Cornering Simulation Page

The Cornering Simulation finds the maximum lateral acceleration your vehicle can achieve across a range of speeds. It is the most direct way to evaluate the car's cornering capability and understand how aerodynamics, suspension, and tyres interact to produce grip.

Overview

The cornering simulation solves a steady-state cornering equilibrium at each speed in the specified range. At every speed, it searches for the combination of steering angle and vehicle sideslip angle that produces the highest lateral acceleration while maintaining force and moment balance. The result is a curve of maximum lateral g versus speed — often called the lateral capacity curve.

This simulation shares its core physics with the GGV diagram that underpins the Lap Time Simulation, but presents the results in a more detailed and interpretable form — including individual tyre forces, slip angles, suspension state, and aerodynamic conditions at the limit.

Cornering Sim vs Lap Time Sim

The Lap Time Simulation uses a pre-computed performance envelope (the GGV) and does not retain tyre-level detail at each track point. If you need to understand why the car is faster or slower — which tyres are saturating, what the slip angles are, how the yaw moment balance looks — the cornering simulation is the tool to use. It solves the full tyre equilibrium and reports the complete vehicle state at the cornering limit.

How Racing Teams Use It

The cornering simulation is used to understand and improve the vehicle's fundamental cornering performance:

  • Aero balance tuning — Comparing front vs rear downforce configurations and their effect on peak lateral g and balance at different speeds
  • Suspension setup — Evaluating how spring rates, anti-roll bars, and ride heights affect cornering capability and load distribution
  • Tyre evaluation — Comparing tyre compounds or constructions by their contribution to peak lateral performance
  • Mechanical balance analysis — Understanding whether the car is limited by the front or rear axle at different speeds, and how this changes with aero load
  • Speed-dependent behaviour — Identifying how the car's balance shifts from low-speed (mechanically dominated) to high-speed (aero-dominated) corners
  • Development prioritisation — Determining whether cornering improvements should focus on mechanical grip, aero downforce, or weight distribution

Low Speed vs High Speed

At low speeds, cornering performance is dominated by mechanical grip — tyre properties, weight distribution, and suspension geometry. At high speeds, aerodynamic downforce becomes the dominant factor. The cornering simulation clearly reveals this transition, helping engineers understand which regime each corner on the circuit falls into.

# BRIEF 1:
Decide whether each statement agrees with the reading passage. Answer yes or no for each and quote the words that decide it.
(a) The Lap Time Simulation keeps detail on individual tires at each track point.
(b) At high speeds, aerodynamic downforce becomes the dominant factor in cornering performance.
(c) The curve of maximum lateral g versus speed is often called the lateral capacity curve.

# LISTED ENTRIES:
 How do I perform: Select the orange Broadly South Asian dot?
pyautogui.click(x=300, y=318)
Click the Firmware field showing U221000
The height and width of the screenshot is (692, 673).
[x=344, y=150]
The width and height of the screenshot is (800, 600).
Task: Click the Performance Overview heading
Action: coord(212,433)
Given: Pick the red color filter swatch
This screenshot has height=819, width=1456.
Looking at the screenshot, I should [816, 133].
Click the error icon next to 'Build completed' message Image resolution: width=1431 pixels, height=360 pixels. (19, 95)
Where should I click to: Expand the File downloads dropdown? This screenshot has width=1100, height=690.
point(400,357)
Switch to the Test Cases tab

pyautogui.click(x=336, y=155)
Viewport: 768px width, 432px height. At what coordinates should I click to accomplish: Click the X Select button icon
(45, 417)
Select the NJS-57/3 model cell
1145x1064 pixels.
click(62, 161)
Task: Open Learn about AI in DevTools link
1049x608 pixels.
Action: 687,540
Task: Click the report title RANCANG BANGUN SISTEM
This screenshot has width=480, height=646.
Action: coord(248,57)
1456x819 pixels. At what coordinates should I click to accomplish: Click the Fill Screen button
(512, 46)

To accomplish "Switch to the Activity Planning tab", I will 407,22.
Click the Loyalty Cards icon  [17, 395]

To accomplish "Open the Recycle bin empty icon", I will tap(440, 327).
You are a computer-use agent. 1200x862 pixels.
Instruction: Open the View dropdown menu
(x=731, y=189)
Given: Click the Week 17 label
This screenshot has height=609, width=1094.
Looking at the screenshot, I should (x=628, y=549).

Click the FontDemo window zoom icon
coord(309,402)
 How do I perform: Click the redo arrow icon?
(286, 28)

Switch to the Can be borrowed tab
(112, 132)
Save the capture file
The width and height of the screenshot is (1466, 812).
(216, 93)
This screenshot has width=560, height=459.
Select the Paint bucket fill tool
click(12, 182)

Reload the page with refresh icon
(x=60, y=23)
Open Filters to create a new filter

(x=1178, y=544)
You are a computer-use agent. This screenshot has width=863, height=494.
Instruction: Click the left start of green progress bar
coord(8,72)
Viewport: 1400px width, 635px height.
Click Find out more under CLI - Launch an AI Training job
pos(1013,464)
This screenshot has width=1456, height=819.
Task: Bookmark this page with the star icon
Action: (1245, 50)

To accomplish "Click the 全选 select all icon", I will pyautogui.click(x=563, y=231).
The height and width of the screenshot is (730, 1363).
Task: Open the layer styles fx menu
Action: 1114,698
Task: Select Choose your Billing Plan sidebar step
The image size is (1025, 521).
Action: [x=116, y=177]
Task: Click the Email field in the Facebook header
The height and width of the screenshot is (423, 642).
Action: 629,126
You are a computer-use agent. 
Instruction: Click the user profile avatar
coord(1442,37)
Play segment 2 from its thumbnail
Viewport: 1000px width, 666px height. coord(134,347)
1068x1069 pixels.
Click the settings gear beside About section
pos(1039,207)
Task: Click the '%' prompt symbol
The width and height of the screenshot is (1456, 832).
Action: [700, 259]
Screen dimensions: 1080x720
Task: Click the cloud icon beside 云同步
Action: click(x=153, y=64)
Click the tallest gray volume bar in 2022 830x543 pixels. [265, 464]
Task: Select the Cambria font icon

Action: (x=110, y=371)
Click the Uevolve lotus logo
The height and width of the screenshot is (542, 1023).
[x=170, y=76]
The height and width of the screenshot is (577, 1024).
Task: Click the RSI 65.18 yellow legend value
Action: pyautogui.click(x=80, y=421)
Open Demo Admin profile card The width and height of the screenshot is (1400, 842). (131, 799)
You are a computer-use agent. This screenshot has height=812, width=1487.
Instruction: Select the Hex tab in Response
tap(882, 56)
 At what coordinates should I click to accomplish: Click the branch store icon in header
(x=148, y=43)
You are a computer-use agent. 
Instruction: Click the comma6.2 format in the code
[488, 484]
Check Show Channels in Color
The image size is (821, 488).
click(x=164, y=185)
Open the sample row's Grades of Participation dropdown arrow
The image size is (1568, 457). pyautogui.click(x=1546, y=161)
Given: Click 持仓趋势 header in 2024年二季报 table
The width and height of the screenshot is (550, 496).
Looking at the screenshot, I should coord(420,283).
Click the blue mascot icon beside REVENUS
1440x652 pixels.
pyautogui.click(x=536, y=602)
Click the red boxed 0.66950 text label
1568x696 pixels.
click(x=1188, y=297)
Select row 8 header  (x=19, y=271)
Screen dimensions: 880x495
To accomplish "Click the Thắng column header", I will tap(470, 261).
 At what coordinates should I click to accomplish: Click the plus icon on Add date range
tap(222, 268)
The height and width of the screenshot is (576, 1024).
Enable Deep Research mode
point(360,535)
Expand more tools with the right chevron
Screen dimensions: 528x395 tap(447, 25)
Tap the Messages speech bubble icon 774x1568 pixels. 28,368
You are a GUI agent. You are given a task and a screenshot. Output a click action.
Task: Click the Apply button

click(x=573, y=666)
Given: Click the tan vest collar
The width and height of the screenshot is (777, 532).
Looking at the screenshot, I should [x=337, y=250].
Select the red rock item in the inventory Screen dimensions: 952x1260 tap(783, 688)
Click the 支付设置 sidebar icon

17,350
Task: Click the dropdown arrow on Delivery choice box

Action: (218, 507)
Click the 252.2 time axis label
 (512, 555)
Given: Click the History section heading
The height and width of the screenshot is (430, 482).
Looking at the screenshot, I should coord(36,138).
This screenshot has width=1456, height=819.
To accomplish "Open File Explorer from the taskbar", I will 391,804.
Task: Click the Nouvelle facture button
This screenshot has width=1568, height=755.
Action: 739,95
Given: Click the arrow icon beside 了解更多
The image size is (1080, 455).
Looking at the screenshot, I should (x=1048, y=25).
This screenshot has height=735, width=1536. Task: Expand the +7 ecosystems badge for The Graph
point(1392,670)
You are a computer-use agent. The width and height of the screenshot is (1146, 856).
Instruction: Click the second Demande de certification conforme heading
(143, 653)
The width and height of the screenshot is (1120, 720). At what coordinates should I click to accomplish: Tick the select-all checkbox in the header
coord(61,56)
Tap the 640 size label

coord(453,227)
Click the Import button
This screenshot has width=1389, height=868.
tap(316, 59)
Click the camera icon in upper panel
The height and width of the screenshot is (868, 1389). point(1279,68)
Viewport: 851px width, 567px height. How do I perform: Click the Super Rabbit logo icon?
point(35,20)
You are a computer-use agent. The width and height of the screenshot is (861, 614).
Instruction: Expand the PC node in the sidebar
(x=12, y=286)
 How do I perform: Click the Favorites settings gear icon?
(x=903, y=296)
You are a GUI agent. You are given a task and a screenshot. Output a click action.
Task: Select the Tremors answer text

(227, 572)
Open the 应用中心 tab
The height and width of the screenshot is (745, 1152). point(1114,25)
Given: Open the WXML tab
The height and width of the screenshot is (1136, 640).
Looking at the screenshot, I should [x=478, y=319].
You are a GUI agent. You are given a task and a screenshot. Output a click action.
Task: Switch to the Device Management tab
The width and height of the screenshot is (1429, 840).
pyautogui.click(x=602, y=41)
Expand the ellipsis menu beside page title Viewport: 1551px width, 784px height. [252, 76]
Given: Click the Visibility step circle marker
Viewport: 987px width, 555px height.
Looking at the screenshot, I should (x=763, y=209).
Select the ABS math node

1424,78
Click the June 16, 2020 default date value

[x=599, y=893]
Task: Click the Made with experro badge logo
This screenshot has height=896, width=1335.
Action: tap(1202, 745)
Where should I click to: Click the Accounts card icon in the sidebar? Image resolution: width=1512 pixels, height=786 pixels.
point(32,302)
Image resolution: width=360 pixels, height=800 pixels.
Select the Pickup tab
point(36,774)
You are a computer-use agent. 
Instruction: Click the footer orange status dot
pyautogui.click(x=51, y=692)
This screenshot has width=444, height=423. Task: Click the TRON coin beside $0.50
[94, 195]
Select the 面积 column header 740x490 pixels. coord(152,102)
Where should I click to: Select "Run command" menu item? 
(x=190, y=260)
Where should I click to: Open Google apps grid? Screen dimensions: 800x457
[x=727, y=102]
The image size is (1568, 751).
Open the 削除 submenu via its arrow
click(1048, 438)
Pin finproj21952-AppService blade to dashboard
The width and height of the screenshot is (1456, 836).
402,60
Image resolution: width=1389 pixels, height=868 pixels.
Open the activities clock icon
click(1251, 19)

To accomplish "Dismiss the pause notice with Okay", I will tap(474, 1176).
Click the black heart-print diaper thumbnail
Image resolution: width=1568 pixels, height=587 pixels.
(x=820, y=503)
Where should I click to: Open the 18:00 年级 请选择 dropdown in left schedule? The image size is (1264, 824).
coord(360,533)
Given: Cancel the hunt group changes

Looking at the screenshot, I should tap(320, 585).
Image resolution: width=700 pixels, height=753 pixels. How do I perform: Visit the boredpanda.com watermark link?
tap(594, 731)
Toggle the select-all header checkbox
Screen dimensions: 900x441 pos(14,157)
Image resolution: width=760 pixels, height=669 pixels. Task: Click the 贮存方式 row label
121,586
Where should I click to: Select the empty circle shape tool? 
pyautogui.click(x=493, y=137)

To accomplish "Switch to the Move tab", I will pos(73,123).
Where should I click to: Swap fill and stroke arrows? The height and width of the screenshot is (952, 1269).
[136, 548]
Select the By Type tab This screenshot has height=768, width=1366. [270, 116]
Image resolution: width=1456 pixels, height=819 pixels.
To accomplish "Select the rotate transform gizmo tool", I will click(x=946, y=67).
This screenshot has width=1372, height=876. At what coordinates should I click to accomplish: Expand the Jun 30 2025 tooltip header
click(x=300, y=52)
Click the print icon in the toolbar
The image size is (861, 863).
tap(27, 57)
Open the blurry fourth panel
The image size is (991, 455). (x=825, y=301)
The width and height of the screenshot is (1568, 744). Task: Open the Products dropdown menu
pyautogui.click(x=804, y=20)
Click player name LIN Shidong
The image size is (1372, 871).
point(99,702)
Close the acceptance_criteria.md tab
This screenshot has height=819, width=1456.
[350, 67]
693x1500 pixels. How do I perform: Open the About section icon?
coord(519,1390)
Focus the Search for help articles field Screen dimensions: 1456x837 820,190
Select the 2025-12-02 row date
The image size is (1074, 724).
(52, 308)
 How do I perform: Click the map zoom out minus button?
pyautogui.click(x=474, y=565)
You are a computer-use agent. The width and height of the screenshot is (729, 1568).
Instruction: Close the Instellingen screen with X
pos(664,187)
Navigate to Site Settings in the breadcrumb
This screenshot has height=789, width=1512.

# BRIEF 2:
Count the lines of the entries that contain the string "gear". Give only the number.

# CORRECT RESULT 1:
(a) No: "does not retain tyre-level detail at each track point"
(b) Yes: "At high speeds, aerodynamic downforce becomes the dominant factor."
(c) Yes: "often called the lateral capacity curve"

# CORRECT RESULT 2:
2